There’s been a lot of talk in the last 24 hours about reports that TikTok is willing to sell its U.S. operations to another group, but would not sell its discovery algorithm as part of the deal — reports that TikTok’s parent company denies, by the way.

Some industry analysts are now weighing in on what that would look like, and whether it’s even possible.

The Algo Doesn’t Matter

Part of what made TikTok’s algorithm better was that it relied more on the actions you took on specific videos (how long you watched, at what point you swiped away) and less on how the other platforms works (who you followed, what accounts you engaged with).

Now that we all kind of know how the algorithm works, if a new owner bought TikTok and wanted to build a new version of the "For You" page, perhaps it wouldn't be a completely impossible task.

It's kind of like those Bon Appetit videos where chefs would try to recreate junk food like Ruffles potato chips — it's a stroke of genius to invent Ruffles in the first place, but if a talented cook already knows what a Ruffle looks and tastes likes like, they can do an approximation of it.

Culture > Algorithm

The piece points out that, even so, this wouldn’t be as simple as just hiring a bunch of engineers and throwing their attention behind it.

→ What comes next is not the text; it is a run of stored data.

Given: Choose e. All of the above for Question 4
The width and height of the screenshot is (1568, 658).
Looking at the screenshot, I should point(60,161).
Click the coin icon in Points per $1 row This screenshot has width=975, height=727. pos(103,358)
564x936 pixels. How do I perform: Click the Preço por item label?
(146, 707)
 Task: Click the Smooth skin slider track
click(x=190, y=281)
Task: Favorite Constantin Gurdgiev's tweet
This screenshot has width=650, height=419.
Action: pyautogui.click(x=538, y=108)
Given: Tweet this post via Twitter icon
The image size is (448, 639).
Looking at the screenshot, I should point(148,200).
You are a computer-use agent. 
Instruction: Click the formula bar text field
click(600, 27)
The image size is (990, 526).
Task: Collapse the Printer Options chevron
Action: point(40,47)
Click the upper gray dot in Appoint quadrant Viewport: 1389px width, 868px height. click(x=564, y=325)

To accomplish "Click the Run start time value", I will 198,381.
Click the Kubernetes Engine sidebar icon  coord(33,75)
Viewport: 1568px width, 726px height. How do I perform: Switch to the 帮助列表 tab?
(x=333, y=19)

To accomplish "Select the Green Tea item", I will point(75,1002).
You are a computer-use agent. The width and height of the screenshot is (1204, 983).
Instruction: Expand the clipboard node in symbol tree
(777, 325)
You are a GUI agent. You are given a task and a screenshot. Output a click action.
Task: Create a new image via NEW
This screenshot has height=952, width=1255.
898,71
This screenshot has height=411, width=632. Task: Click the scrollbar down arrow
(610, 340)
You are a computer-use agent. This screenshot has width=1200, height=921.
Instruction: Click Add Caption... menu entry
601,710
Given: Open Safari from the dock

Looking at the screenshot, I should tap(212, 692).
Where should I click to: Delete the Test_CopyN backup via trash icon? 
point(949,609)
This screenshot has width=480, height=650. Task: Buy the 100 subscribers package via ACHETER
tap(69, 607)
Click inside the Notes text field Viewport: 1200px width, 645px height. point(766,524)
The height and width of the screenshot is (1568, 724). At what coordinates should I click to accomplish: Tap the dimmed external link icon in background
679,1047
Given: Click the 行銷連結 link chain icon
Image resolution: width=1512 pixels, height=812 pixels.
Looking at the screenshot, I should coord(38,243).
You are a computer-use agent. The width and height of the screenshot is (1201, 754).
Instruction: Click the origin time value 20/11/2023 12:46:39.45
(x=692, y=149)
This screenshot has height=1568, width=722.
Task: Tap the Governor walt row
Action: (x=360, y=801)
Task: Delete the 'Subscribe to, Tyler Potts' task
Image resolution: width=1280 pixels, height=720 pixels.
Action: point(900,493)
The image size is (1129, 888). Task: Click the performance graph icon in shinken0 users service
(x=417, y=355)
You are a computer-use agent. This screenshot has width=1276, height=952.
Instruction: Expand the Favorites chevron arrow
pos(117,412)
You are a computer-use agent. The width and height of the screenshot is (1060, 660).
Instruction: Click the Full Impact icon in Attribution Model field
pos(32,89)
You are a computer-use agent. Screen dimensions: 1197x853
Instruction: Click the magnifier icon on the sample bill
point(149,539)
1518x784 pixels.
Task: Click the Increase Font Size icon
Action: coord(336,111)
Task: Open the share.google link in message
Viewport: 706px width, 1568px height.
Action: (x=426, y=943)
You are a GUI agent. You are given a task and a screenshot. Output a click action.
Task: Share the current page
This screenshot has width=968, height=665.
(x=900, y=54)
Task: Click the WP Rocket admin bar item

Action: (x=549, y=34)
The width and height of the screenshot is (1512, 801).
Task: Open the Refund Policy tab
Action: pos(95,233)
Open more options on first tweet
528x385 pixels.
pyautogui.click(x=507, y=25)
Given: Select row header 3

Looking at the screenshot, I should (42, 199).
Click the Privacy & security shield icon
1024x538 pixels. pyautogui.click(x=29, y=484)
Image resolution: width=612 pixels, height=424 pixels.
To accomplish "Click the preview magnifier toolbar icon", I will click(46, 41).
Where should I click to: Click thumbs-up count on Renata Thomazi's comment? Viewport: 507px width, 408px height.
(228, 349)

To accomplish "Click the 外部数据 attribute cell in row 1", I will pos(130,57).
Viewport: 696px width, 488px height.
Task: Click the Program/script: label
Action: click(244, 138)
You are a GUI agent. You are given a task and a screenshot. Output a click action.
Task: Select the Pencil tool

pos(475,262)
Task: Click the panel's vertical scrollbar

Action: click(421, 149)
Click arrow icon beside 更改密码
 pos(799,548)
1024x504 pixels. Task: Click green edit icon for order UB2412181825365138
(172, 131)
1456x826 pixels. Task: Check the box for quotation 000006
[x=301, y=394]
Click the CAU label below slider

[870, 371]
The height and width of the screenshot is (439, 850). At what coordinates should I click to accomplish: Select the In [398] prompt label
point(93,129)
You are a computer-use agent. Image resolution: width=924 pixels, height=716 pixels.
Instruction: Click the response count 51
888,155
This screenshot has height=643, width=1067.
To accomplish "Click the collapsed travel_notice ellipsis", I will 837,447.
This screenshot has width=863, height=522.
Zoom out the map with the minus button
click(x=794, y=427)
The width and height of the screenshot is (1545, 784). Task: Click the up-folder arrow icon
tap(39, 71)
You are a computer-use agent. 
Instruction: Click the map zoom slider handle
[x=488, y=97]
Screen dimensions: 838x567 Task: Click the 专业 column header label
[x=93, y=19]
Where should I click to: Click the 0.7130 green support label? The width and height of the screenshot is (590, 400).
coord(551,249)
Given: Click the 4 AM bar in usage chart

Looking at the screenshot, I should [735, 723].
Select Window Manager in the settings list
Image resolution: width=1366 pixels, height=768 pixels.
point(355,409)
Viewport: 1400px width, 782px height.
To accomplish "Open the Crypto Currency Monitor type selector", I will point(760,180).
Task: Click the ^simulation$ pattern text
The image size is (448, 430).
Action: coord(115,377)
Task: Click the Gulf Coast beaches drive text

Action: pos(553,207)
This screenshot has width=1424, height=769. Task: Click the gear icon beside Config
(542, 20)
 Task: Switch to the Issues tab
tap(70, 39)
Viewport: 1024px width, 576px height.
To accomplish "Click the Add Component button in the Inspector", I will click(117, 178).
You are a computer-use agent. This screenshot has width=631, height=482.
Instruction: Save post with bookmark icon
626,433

Meta has a million engineers and Reels’ algorithm still isn’t nearly as captivating as TikTok’s.

And part of that is because TikTok is more than an app — it’s become a culture, with its own in-jokes and slang. Consider Threads and X — both are microblogging platforms, but you only need a few seconds on each to understand how different the vibe is between them.

Slow-Death Scenarios

And there’s something else that could weigh TikTok down in the year ahead that isn’t related to its algorithm at all.

It's likely that the next year of waiting for a potential sale of TikTok will cause a talent drain and low morale across all parts of the company, including non-technical roles. There are tons of tiny things that make TikTok so fun to use aside from the next video showing up in your feed — and that means tons of tiny ways for it to get worse.

Selling TikTok without the algorithm — whatever that actually means — is not ideal, but it might not be the one thing that sends TikTok down a path toward MySpace status.

So that’s one scenario — another one apparently being considered: The “take our toys and go home” approach.

[According to four sources], TikTok owner ByteDance would prefer to shut down its loss-making app rather than sell it if the Chinese company exhausts all legal options to fight legislation to ban the platform from app stores in the U.S.

What Does it Mean for Marketers?

Honestly, probably not much at this point.

Although Reels isn’t quite as strong in discovery, and Shorts isn’t as set up in creator compensation, marketers really only care about two things:

  1. Can I reach a lot of my potential customers on similar platforms (yes)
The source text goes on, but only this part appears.